Arrange everything from the line containing "Where should I" down to the line containing "[x=120, y=750]" as a Markdown table with the columns "No." and "Line", numbering each row and leaving out blank lines.

• [Information shown]:
--- START ---
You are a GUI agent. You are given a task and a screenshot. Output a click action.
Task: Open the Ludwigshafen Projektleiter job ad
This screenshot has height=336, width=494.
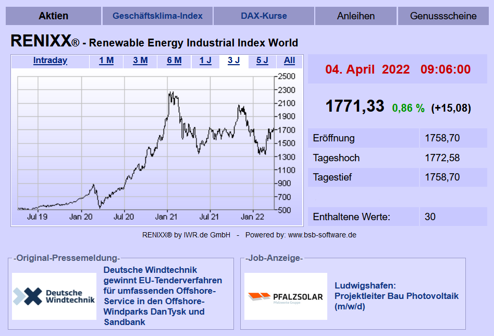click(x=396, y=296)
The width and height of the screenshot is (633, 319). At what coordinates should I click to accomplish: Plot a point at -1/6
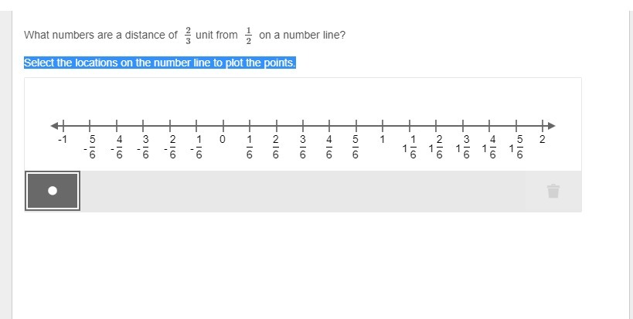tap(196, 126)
--- END ---
--- START ---
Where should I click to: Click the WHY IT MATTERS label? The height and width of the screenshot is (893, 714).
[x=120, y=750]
--- END ---
• [Task result]:
| No. | Line |
|---|---|
| 1 | Where should I click to: Click the WHY IT MATTERS label? The height and width of the screenshot is (893, 714). |
| 2 | [x=120, y=750] |